> [PROBLEM]: Arrange the lines of all the records below as a numbered list, skipping blank lines. Leave the pictures out.

> [GIVEN ENTRIES]:
________________

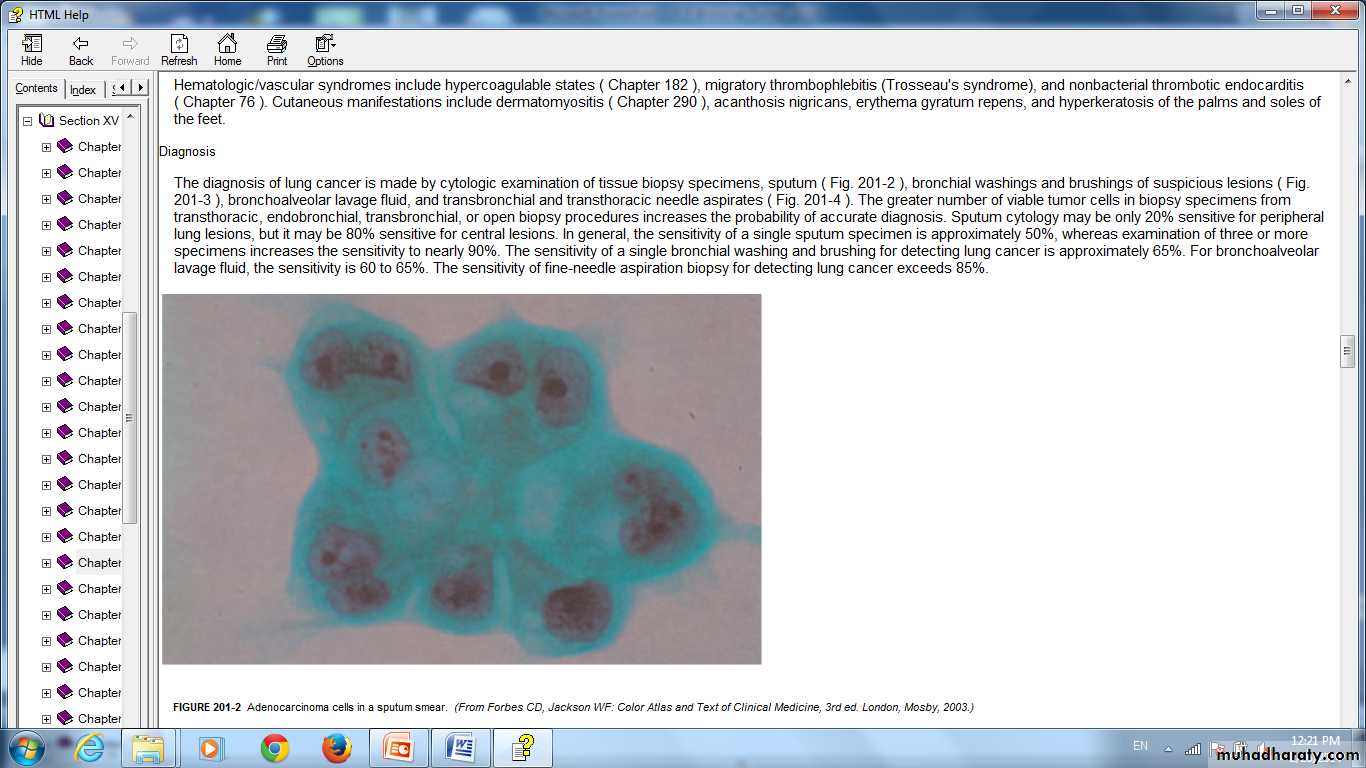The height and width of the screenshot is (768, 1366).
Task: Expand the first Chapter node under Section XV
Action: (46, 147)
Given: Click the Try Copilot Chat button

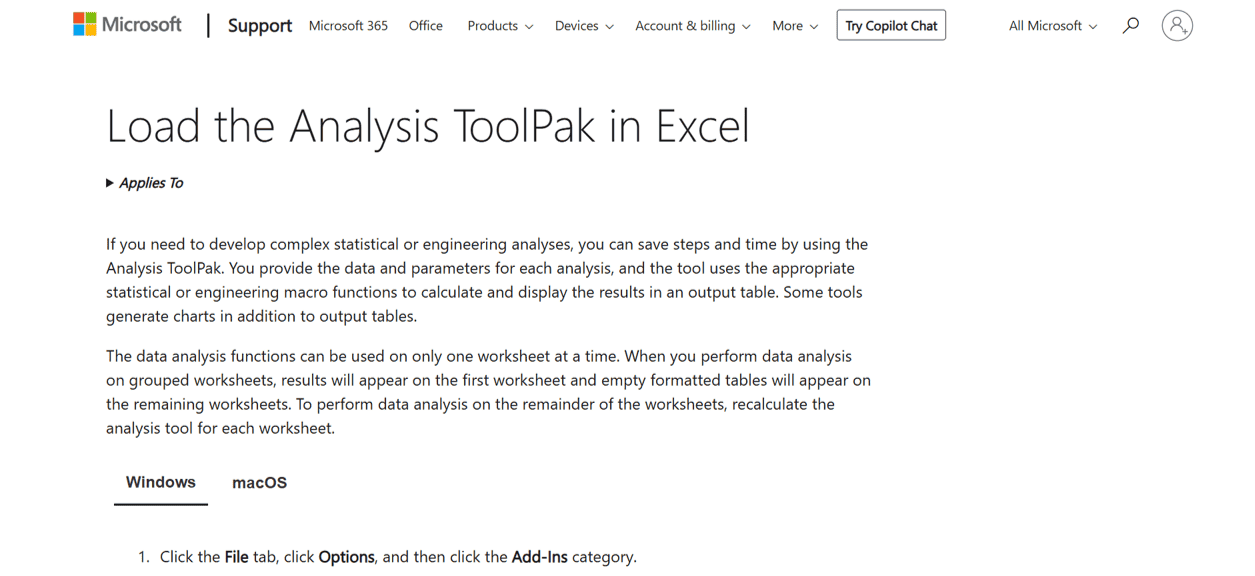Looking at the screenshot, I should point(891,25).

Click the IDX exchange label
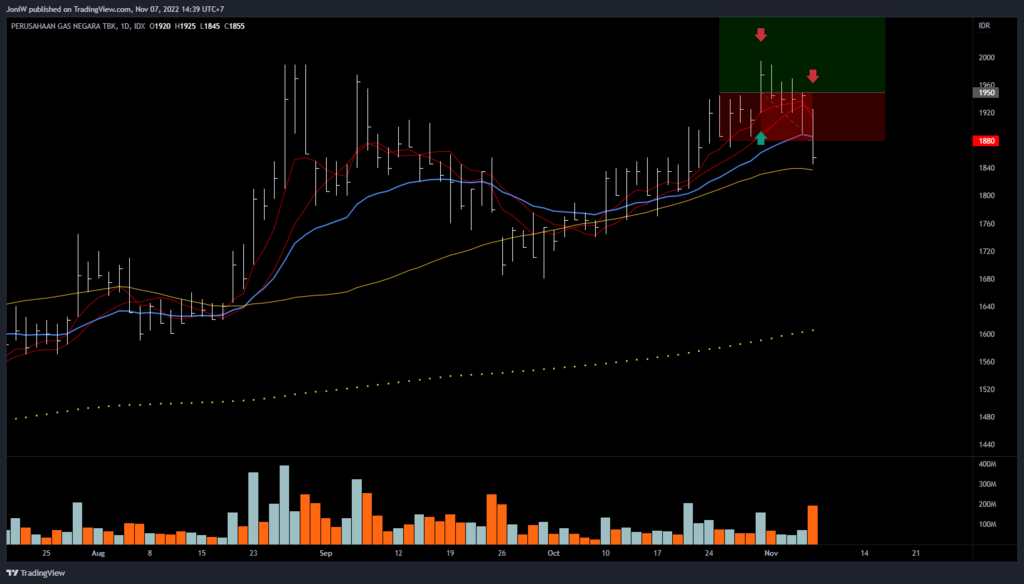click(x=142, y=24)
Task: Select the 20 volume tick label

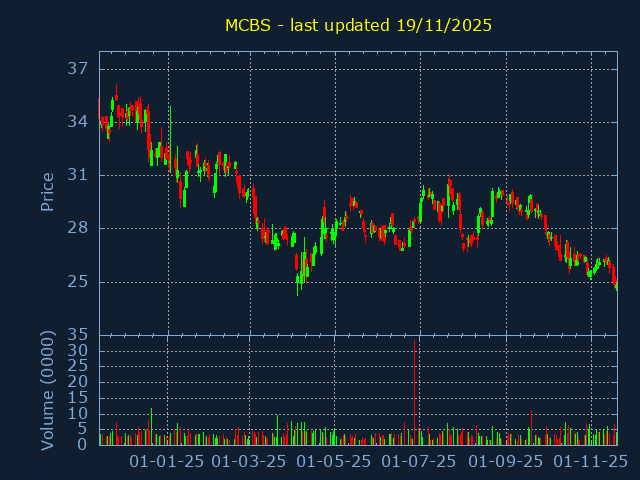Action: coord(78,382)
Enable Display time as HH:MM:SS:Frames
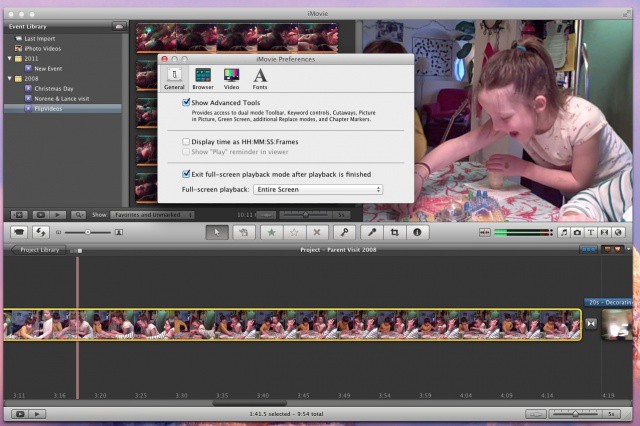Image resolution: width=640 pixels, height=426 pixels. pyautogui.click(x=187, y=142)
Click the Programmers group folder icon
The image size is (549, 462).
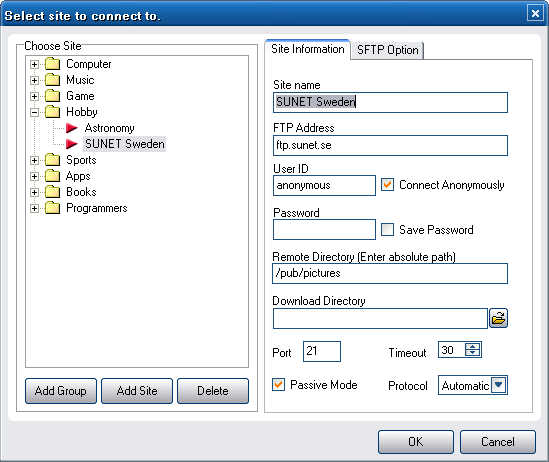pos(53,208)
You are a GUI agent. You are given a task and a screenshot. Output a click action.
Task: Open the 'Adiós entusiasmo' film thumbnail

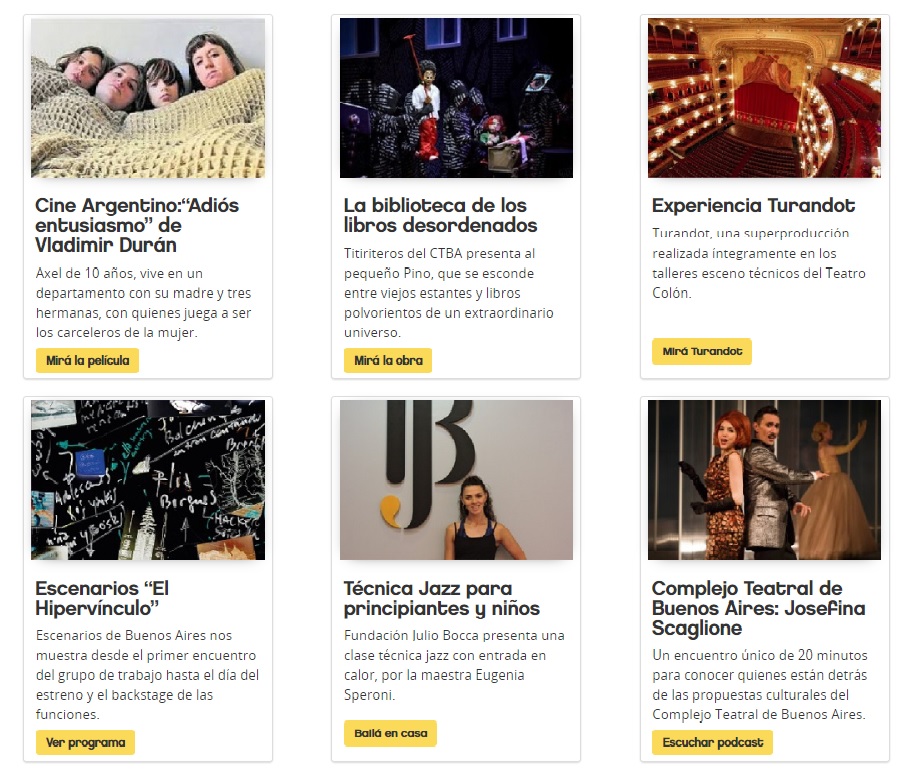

________________

> [THE RESULT]:
1. The height and width of the screenshot is (768, 1366).
2. Task: Expand the first Chapter node under Section XV
3. Action: (46, 147)
4. Given: Click the Try Copilot Chat button
5. Looking at the screenshot, I should point(891,25).
6. Click the IDX exchange label
7. click(x=142, y=24)
8. Task: Select the 20 volume tick label
9. Action: coord(78,382)
10. Enable Display time as HH:MM:SS:Frames
11. Image resolution: width=640 pixels, height=426 pixels. pyautogui.click(x=187, y=142)
12. Click the Programmers group folder icon
13. The image size is (549, 462).
14. pos(53,208)
15. You are a GUI agent. You are given a task and a screenshot. Output a click action.
16. Task: Open the 'Adiós entusiasmo' film thumbnail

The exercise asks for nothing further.